Stored data:
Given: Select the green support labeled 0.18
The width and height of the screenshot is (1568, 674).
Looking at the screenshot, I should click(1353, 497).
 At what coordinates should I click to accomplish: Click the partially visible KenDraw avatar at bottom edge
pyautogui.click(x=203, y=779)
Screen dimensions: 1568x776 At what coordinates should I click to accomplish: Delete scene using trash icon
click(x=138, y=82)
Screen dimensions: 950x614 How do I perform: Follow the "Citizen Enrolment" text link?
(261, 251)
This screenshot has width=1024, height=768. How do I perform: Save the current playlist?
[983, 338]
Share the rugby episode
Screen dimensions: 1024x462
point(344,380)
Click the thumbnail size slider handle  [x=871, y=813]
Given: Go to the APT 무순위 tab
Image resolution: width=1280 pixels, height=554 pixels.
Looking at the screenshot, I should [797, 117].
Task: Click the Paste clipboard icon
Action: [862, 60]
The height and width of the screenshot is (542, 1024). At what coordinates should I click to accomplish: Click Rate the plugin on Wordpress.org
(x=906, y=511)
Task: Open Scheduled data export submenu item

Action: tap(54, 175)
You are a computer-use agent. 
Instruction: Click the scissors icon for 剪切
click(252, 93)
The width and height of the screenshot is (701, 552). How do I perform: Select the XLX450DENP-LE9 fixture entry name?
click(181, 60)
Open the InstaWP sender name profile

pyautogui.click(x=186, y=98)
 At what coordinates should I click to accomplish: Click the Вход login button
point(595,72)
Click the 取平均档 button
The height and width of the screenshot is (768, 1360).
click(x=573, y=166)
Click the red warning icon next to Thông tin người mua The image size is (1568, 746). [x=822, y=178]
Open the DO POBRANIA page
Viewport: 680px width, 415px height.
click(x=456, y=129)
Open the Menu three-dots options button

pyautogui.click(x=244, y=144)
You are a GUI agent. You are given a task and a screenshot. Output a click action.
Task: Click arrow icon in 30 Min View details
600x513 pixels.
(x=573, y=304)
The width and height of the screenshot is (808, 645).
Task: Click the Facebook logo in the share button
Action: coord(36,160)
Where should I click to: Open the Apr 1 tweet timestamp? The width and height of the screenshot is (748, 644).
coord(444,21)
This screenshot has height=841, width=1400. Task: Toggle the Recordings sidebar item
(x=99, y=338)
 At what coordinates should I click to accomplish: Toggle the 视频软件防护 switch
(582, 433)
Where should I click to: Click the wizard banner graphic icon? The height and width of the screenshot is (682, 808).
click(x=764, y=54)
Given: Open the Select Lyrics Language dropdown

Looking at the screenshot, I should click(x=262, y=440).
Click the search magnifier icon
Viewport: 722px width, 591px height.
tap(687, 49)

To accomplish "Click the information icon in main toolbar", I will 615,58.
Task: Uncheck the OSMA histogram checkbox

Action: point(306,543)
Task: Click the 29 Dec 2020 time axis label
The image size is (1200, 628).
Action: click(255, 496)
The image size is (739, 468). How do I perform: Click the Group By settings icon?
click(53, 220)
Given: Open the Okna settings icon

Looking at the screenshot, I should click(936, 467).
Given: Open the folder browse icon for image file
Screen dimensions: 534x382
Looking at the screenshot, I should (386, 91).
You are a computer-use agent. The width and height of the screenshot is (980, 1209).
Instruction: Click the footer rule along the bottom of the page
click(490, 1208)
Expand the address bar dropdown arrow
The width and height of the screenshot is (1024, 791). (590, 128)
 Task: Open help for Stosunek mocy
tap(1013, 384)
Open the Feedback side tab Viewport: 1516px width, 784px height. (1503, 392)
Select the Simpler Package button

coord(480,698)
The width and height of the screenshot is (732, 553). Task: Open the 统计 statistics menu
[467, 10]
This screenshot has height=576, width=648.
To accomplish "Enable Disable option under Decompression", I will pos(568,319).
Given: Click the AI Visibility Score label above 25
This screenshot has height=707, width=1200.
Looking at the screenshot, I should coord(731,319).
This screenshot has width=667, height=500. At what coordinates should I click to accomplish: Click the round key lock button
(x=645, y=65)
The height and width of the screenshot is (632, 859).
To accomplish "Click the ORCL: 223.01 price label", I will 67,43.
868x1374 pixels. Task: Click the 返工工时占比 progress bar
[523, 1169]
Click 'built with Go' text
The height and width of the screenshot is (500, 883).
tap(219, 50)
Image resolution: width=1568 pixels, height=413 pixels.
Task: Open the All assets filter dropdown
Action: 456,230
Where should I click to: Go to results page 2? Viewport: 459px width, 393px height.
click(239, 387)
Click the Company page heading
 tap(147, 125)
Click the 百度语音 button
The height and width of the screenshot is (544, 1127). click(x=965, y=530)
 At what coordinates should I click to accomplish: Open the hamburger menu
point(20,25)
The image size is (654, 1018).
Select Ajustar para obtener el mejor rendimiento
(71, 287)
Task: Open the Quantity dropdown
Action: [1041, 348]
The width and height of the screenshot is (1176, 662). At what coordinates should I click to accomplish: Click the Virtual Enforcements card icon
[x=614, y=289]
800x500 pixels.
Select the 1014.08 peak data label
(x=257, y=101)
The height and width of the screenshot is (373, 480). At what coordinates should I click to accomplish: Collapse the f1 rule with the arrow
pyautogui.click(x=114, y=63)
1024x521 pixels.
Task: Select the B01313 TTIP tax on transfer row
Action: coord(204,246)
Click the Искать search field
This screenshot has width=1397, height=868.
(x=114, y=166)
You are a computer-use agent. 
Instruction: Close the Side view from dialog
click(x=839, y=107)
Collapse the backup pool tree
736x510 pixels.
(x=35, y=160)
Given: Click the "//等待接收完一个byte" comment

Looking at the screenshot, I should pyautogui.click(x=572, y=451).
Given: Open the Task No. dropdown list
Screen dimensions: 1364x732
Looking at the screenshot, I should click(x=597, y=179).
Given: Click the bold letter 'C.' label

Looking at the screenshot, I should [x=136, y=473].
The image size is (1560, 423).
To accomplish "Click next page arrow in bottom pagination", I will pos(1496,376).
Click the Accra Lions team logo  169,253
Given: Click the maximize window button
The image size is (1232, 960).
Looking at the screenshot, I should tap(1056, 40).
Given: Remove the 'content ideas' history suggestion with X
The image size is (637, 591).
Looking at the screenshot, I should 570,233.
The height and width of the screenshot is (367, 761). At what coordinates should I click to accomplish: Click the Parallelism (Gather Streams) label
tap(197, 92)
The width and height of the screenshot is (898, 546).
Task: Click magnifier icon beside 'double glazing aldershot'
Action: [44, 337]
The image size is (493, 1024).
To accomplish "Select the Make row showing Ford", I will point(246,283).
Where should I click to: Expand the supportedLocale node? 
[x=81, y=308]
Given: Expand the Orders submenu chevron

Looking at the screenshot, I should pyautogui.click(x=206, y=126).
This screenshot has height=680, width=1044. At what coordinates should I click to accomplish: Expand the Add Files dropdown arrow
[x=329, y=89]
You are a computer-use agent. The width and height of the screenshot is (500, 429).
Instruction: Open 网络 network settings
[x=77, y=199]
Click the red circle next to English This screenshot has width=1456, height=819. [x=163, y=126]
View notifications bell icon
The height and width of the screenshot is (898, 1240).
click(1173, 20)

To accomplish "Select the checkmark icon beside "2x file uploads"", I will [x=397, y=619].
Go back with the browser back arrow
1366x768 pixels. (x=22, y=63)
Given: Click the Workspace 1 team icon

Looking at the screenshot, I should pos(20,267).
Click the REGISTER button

- **Exercise prompt**: Could you transcribe all of the entries exactly, leaving nothing out?

- **Response**:
Given: Select the green support labeled 0.18
The width and height of the screenshot is (1568, 674).
Looking at the screenshot, I should click(1353, 497).
 At what coordinates should I click to accomplish: Click the partially visible KenDraw avatar at bottom edge
pyautogui.click(x=203, y=779)
Screen dimensions: 1568x776 At what coordinates should I click to accomplish: Delete scene using trash icon
click(x=138, y=82)
Screen dimensions: 950x614 How do I perform: Follow the "Citizen Enrolment" text link?
(261, 251)
This screenshot has width=1024, height=768. How do I perform: Save the current playlist?
[983, 338]
Share the rugby episode
Screen dimensions: 1024x462
point(344,380)
Click the thumbnail size slider handle  [x=871, y=813]
Given: Go to the APT 무순위 tab
Image resolution: width=1280 pixels, height=554 pixels.
Looking at the screenshot, I should [797, 117].
Task: Click the Paste clipboard icon
Action: [862, 60]
The height and width of the screenshot is (542, 1024). At what coordinates should I click to accomplish: Click Rate the plugin on Wordpress.org
(x=906, y=511)
Task: Open Scheduled data export submenu item

Action: tap(54, 175)
You are a computer-use agent. 
Instruction: Click the scissors icon for 剪切
click(252, 93)
The width and height of the screenshot is (701, 552). How do I perform: Select the XLX450DENP-LE9 fixture entry name?
click(181, 60)
Open the InstaWP sender name profile

pyautogui.click(x=186, y=98)
 At what coordinates should I click to accomplish: Click the Вход login button
point(595,72)
Click the 取平均档 button
The height and width of the screenshot is (768, 1360).
click(x=573, y=166)
Click the red warning icon next to Thông tin người mua The image size is (1568, 746). [x=822, y=178]
Open the DO POBRANIA page
Viewport: 680px width, 415px height.
click(x=456, y=129)
Open the Menu three-dots options button

pyautogui.click(x=244, y=144)
You are a GUI agent. You are given a task and a screenshot. Output a click action.
Task: Click arrow icon in 30 Min View details
600x513 pixels.
(x=573, y=304)
The width and height of the screenshot is (808, 645).
Task: Click the Facebook logo in the share button
Action: coord(36,160)
Where should I click to: Open the Apr 1 tweet timestamp? The width and height of the screenshot is (748, 644).
coord(444,21)
This screenshot has height=841, width=1400. Task: Toggle the Recordings sidebar item
(x=99, y=338)
 At what coordinates should I click to accomplish: Toggle the 视频软件防护 switch
(582, 433)
Where should I click to: Click the wizard banner graphic icon? The height and width of the screenshot is (682, 808).
click(x=764, y=54)
Given: Open the Select Lyrics Language dropdown

Looking at the screenshot, I should click(x=262, y=440).
Click the search magnifier icon
Viewport: 722px width, 591px height.
tap(687, 49)

To accomplish "Click the information icon in main toolbar", I will 615,58.
Task: Uncheck the OSMA histogram checkbox

Action: point(306,543)
Task: Click the 29 Dec 2020 time axis label
The image size is (1200, 628).
Action: click(255, 496)
The image size is (739, 468). How do I perform: Click the Group By settings icon?
click(53, 220)
Given: Open the Okna settings icon

Looking at the screenshot, I should click(936, 467).
Given: Open the folder browse icon for image file
Screen dimensions: 534x382
Looking at the screenshot, I should (386, 91).
You are a computer-use agent. The width and height of the screenshot is (980, 1209).
Instruction: Click the footer rule along the bottom of the page
click(490, 1208)
Expand the address bar dropdown arrow
The width and height of the screenshot is (1024, 791). (590, 128)
 Task: Open help for Stosunek mocy
tap(1013, 384)
Open the Feedback side tab Viewport: 1516px width, 784px height. (1503, 392)
Select the Simpler Package button

coord(480,698)
The width and height of the screenshot is (732, 553). Task: Open the 统计 statistics menu
[467, 10]
This screenshot has height=576, width=648.
To accomplish "Enable Disable option under Decompression", I will pos(568,319).
Given: Click the AI Visibility Score label above 25
This screenshot has height=707, width=1200.
Looking at the screenshot, I should coord(731,319).
This screenshot has width=667, height=500. At what coordinates should I click to accomplish: Click the round key lock button
(x=645, y=65)
The height and width of the screenshot is (632, 859).
To accomplish "Click the ORCL: 223.01 price label", I will 67,43.
868x1374 pixels. Task: Click the 返工工时占比 progress bar
[523, 1169]
Click 'built with Go' text
The height and width of the screenshot is (500, 883).
tap(219, 50)
Image resolution: width=1568 pixels, height=413 pixels.
Task: Open the All assets filter dropdown
Action: 456,230
Where should I click to: Go to results page 2? Viewport: 459px width, 393px height.
click(239, 387)
Click the Company page heading
 tap(147, 125)
Click the 百度语音 button
The height and width of the screenshot is (544, 1127). click(x=965, y=530)
 At what coordinates should I click to accomplish: Open the hamburger menu
point(20,25)
The image size is (654, 1018).
Select Ajustar para obtener el mejor rendimiento
(71, 287)
Task: Open the Quantity dropdown
Action: [1041, 348]
The width and height of the screenshot is (1176, 662). At what coordinates should I click to accomplish: Click the Virtual Enforcements card icon
[x=614, y=289]
800x500 pixels.
Select the 1014.08 peak data label
(x=257, y=101)
The height and width of the screenshot is (373, 480). At what coordinates should I click to accomplish: Collapse the f1 rule with the arrow
pyautogui.click(x=114, y=63)
1024x521 pixels.
Task: Select the B01313 TTIP tax on transfer row
Action: coord(204,246)
Click the Искать search field
This screenshot has width=1397, height=868.
(x=114, y=166)
You are a computer-use agent. 
Instruction: Close the Side view from dialog
click(x=839, y=107)
Collapse the backup pool tree
736x510 pixels.
(x=35, y=160)
Given: Click the "//等待接收完一个byte" comment

Looking at the screenshot, I should pyautogui.click(x=572, y=451).
Given: Open the Task No. dropdown list
Screen dimensions: 1364x732
Looking at the screenshot, I should click(x=597, y=179).
Given: Click the bold letter 'C.' label

Looking at the screenshot, I should [x=136, y=473].
The image size is (1560, 423).
To accomplish "Click next page arrow in bottom pagination", I will pos(1496,376).
Click the Accra Lions team logo  169,253
Given: Click the maximize window button
The image size is (1232, 960).
Looking at the screenshot, I should tap(1056, 40).
Given: Remove the 'content ideas' history suggestion with X
The image size is (637, 591).
Looking at the screenshot, I should 570,233.
The height and width of the screenshot is (367, 761). At what coordinates should I click to accomplish: Click the Parallelism (Gather Streams) label
tap(197, 92)
The width and height of the screenshot is (898, 546).
Task: Click magnifier icon beside 'double glazing aldershot'
Action: [44, 337]
The image size is (493, 1024).
To accomplish "Select the Make row showing Ford", I will point(246,283).
Where should I click to: Expand the supportedLocale node? 
[x=81, y=308]
Given: Expand the Orders submenu chevron

Looking at the screenshot, I should pyautogui.click(x=206, y=126).
This screenshot has height=680, width=1044. At what coordinates should I click to accomplish: Expand the Add Files dropdown arrow
[x=329, y=89]
You are a computer-use agent. The width and height of the screenshot is (500, 429).
Instruction: Open 网络 network settings
[x=77, y=199]
Click the red circle next to English This screenshot has width=1456, height=819. [x=163, y=126]
View notifications bell icon
The height and width of the screenshot is (898, 1240).
click(1173, 20)

To accomplish "Select the checkmark icon beside "2x file uploads"", I will [x=397, y=619].
Go back with the browser back arrow
1366x768 pixels. (x=22, y=63)
Given: Click the Workspace 1 team icon

Looking at the screenshot, I should pos(20,267).
Click the REGISTER button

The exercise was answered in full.